Real Estate Lawyers – LD Law

Do All Beneficiaries Get a Copy of the Will in Canada?

When it comes to wills, executors often find themselves in the frustrating position of trying to get beneficiaries to show them the document. Usually, the beneficiaries aren’t even beneficiaries! And even if they are, they may not be too keen on cooperating with the executor.

But what can we do if they refuse to show us the will? Is there any way to force them into compliance?

When it comes to wills in Canada, there are two key things to consider: 

There is no right to a ‘reading of the will’ in Canada. Most people who die don’t even have a will. If there is a will, the executor (the person named in the will to carry out its provisions) is not required to hold a ‘reading of the will’ or provide copies to beneficiaries or family members.

That said, if there is a will, the executor must provide beneficiaries with certain information about the estate and their rights. This includes letting them know they are named in the will and what their share of the estate will be. The executor must also provide beneficiaries with a copy of the will if they request it.

So, in short, beneficiaries do not have a blanket right to see or receive a copy of the will, but they can request one from the executor.

Our Will & Estate lawyers in Toronto also assist executors, or estate trustees, navigate the probate process seamlessly, including when obtaining a Certificate of Appointment of Estate Trustee with or without a Will and administration of estates.  Want to know more about what are the requirements for a will to be valid in Canada? Read this article.

Probate

If the executor probates the will, they must give notice (with a copy of the relevant portions) to each beneficiary under the will. Therefore, if a “potential beneficiary” has not received such notice, then either

  • The executor has not applied to a will (probate)
  • The person is not the beneficiary named in the will.

If the executor has applied to a will, it is in the public domain and can be found in the appropriate court. This is the Ontario court with jurisdiction over where the deceased person “resides” at the time of their death and is usually the court located in the county or GTA – “regional district.” You or a bailiff you have hired can search the court file and make copies of the will. Want to know more about who gets first priority in probate in Canada? Read this article.

No Probate

If the executor has not filed a will, the solution to the problem is to start court proceedings. Depending on the circumstances, it may make sense to make the executor “file or waive the right to file” as probate trustee, or it may be better to ask the court to

i) appoint a probate trustee during the trial

ii) let the named executor go and appoint someone else as probate trustee.
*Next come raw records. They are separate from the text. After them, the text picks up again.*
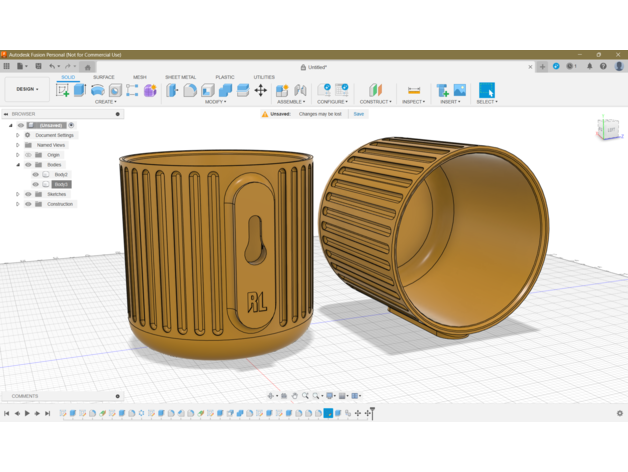Image resolution: width=628 pixels, height=472 pixels.
Task: Open the SHEET METAL tab
Action: tap(180, 77)
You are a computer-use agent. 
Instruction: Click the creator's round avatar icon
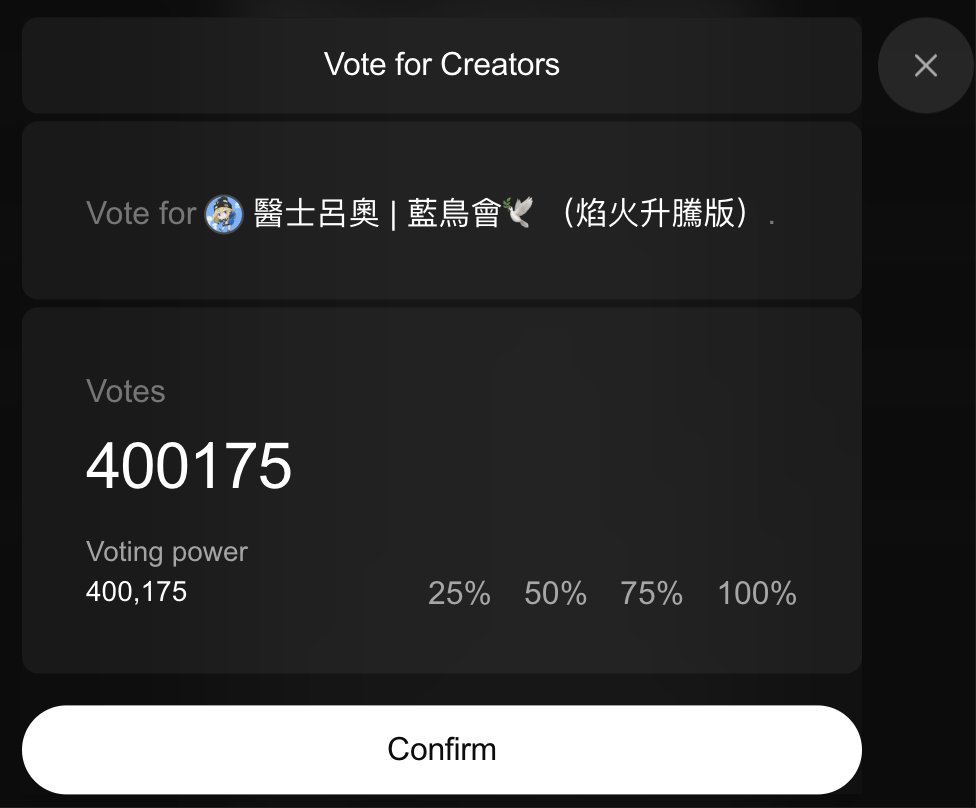pyautogui.click(x=224, y=214)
The choice between these options depends on several factors, including the act or omission of the executor, whether the executor has a conflict of interest or conflict with the estate or other beneficiaries, and whether the probate trustee has demonstrated hostility toward the beneficiaries to such an extent that there is reason to believe it will not manage the estate properly. 
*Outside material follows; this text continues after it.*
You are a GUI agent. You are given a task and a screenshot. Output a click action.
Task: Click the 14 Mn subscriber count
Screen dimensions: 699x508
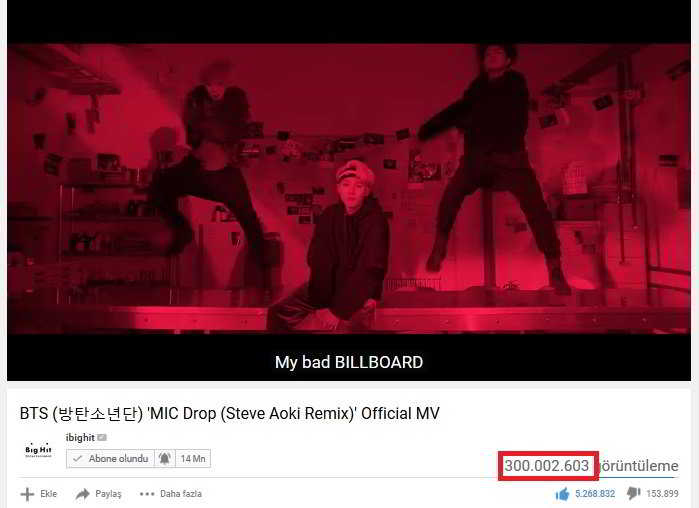193,459
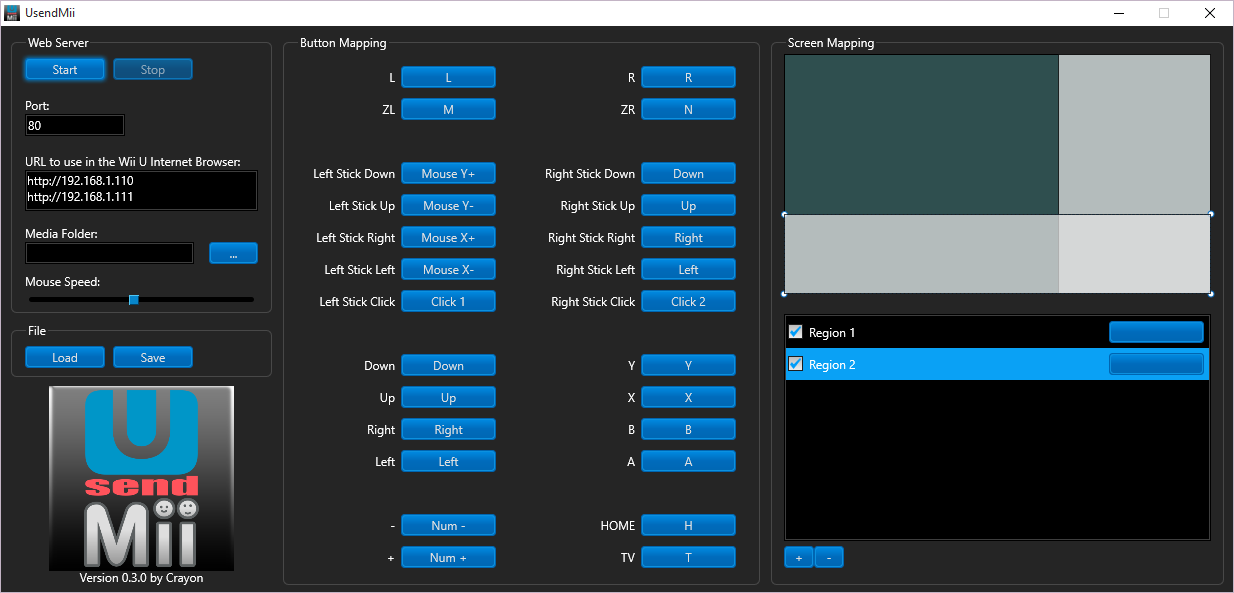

These proceedings should be initiated before the executor receives the estate’s Certificate of Appointment of Trustee and ideally before they apply for an appointment.

These proceedings require good legal advice and representation.

Good quality demonstration (written) evidence is highly preferred in these proceedings. Correspondence from and to the executor is usually very important – letters, emails, and text messages from the executor (or his lawyer) are typically crucial.

Note that the hostility of the beneficiaries to the executor is NOT the basis for removing or transferring the trustee of the estate or the basis for appointing an ETDL. It is the hostility of the executor to the beneficiaries that is important.

Excluded? Consider Other Options Before Contesting a Will

When someone is not included in a will, a very common reaction is to think about contesting the will. Contesting a will is very complicated, costly and should only be undertaken after careful thought.

Suppose you were not included in the will of the deceased individual. In that case, it is important to remember that the testator has no obligation to provide for their children, so it is not uncommon for children living apart not to be included in the will.

When someone is not included in a will, a very common reaction is to think about contesting the will. As discussed here, contesting a will is very complicated and costly and should only be undertaken after careful thought.

If you are not mentioned in the will, it is vital to remember that the testator owes you no financial obligation. This isn’t uncommon among children living away from their parents when the will is drawn up.

Claims for “dependent support” differ from claims for contesting a will. They are independent of the content of the will (and can be used even in the absence of a will) and, when appropriate, are often a more direct way to obtain relief than contesting a will. They are especially relevant for spouses with no legal right to “inherit” after the deceased.